Perge
Antik Kenti
(Antalya İzlenimleri II)
2019 Yaz tatilinde gezdiğimiz arkeolojik yerlerden biri Perge Antik Kenti’ydi.
Antalya şehir merkezinin yaklaşık 17 km . kuzeydoğusunda, Aksu
sınırları içinde yer alan antik Perge kenti, Anadolu'nun en düzenli Roma kentlerindendir. Sadece
mimarisiyle değil, mermer heykeltıraşlığıyla da ünlüdür. Antalya Müzesi
heykellerinin yarıdan fazlası Perge kazılarında ele geçirilen heykellerden
oluşur. Müze'nin "Perge Tiyatrosu
Salonu", antik kentten alınan heykeller ve süslemeleri içermektedir.
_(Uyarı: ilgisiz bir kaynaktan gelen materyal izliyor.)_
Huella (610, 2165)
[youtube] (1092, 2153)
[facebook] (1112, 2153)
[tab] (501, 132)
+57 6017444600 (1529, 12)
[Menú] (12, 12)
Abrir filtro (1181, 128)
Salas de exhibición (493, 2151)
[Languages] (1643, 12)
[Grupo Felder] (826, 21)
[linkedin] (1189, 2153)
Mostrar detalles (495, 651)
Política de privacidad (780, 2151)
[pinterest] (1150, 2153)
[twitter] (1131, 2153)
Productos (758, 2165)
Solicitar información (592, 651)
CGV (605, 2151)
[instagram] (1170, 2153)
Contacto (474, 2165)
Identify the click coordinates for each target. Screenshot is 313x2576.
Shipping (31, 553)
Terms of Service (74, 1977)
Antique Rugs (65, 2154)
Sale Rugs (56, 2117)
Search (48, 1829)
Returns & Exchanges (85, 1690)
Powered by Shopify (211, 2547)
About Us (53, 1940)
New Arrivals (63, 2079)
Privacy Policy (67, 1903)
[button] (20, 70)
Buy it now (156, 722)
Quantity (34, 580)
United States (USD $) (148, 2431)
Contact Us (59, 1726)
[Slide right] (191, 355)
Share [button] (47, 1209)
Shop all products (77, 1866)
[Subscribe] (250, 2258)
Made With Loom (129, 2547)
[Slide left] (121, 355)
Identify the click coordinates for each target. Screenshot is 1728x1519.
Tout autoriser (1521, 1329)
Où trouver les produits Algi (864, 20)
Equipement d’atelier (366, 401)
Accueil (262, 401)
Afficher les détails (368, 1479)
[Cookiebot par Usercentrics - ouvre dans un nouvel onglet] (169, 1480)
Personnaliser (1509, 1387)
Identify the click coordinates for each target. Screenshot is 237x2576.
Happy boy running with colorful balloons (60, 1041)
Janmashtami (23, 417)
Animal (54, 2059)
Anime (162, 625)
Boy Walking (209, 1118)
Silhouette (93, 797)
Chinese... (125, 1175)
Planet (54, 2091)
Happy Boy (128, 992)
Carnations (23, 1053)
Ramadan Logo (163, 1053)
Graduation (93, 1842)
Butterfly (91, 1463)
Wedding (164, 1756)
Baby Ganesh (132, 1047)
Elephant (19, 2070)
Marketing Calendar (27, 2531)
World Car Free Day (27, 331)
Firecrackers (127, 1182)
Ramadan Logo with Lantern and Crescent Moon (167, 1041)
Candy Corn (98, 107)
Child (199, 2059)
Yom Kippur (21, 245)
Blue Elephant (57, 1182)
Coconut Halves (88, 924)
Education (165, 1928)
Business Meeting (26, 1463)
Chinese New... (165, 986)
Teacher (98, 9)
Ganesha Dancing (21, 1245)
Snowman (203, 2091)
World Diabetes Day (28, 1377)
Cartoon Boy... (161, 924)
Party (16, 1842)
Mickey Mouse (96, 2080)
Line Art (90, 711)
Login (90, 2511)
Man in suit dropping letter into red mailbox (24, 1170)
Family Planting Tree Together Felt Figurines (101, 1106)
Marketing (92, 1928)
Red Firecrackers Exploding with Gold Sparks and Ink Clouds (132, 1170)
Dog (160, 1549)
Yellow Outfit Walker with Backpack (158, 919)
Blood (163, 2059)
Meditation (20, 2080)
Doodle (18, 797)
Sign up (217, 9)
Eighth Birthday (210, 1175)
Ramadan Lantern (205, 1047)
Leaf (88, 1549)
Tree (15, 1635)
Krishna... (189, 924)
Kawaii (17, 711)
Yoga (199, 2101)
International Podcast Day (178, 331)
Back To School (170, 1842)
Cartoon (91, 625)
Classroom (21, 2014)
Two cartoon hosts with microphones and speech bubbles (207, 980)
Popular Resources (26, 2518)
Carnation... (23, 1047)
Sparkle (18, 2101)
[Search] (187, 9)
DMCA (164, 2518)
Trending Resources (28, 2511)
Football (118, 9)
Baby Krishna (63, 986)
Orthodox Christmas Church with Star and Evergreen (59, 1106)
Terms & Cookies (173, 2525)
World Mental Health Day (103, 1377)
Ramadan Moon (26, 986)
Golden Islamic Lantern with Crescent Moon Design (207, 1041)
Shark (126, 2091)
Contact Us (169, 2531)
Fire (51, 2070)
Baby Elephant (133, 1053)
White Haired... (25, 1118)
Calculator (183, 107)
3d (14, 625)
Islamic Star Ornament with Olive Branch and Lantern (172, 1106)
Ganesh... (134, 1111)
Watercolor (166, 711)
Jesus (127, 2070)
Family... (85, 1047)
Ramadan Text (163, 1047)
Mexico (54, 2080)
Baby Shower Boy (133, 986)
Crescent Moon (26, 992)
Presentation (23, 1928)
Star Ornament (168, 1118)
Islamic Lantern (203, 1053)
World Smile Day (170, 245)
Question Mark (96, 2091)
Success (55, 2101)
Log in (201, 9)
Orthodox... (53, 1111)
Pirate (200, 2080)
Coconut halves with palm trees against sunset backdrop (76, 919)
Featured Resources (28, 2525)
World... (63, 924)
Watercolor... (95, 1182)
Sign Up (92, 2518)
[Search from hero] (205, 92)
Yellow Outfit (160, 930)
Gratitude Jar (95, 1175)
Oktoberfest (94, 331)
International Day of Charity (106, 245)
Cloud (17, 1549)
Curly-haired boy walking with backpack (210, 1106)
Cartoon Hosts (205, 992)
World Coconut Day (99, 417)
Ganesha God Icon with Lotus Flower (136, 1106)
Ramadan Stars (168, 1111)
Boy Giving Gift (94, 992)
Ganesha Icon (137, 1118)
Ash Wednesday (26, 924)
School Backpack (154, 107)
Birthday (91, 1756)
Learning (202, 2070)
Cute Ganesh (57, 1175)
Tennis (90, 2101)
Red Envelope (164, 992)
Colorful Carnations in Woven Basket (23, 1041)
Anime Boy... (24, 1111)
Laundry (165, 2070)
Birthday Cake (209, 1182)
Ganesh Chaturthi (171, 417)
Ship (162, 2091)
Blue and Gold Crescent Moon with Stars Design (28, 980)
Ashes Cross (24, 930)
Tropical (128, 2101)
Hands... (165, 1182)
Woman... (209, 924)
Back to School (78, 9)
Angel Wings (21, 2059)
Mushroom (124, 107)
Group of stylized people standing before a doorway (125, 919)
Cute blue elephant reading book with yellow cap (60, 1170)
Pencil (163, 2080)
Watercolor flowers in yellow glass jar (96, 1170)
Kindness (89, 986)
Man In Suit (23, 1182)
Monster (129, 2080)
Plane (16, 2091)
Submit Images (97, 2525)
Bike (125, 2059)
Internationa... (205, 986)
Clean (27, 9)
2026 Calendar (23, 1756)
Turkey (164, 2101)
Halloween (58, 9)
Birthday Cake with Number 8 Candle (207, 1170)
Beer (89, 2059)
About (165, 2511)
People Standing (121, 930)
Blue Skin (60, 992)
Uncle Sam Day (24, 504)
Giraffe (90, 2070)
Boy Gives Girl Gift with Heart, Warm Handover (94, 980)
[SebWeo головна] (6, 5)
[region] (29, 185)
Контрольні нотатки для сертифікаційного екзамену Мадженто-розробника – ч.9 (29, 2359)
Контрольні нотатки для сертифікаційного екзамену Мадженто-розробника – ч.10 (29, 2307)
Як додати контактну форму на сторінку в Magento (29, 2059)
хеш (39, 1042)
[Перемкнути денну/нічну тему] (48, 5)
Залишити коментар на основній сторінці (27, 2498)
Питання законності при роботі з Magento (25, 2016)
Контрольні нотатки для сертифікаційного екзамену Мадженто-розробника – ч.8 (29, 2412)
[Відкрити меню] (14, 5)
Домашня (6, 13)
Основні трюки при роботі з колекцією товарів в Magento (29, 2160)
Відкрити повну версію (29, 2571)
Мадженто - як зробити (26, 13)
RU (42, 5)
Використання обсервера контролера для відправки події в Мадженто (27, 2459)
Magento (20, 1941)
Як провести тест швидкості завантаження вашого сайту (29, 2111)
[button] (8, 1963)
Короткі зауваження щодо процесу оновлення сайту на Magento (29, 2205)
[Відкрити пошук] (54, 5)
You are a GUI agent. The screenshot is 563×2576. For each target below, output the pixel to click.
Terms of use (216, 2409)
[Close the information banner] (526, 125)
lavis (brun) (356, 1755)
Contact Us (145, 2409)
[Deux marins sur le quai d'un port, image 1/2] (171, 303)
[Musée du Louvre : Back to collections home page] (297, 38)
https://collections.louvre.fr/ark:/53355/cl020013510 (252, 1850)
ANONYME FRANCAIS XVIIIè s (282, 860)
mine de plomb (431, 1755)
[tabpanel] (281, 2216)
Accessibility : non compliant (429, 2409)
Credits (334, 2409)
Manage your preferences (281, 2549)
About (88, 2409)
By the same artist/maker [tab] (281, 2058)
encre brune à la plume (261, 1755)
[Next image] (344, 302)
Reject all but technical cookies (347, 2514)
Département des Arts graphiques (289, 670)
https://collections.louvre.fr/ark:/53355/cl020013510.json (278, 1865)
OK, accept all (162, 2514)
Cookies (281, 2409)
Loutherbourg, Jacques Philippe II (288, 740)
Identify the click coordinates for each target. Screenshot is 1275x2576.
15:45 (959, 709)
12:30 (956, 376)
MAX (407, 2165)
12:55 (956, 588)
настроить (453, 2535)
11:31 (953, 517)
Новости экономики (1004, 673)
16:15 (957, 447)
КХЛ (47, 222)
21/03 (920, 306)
Müzenin "Tanrılar Salonu",
"İmparatorlar Salonu" ve "Lahitler Salonu" yine Perge
kazılarında bulunan eserlerden oluşmuştur.
Şöyle bir deyiş vardır Antalya gezi turlarında söylenen; şayet
Perge Antik Kentini gezdiyseniz, Antalya
Müzesini de görmek zorundasınız.
Antalya müzesini gezenler içinse, Perge’yi görmek farz-ı ayn’dır.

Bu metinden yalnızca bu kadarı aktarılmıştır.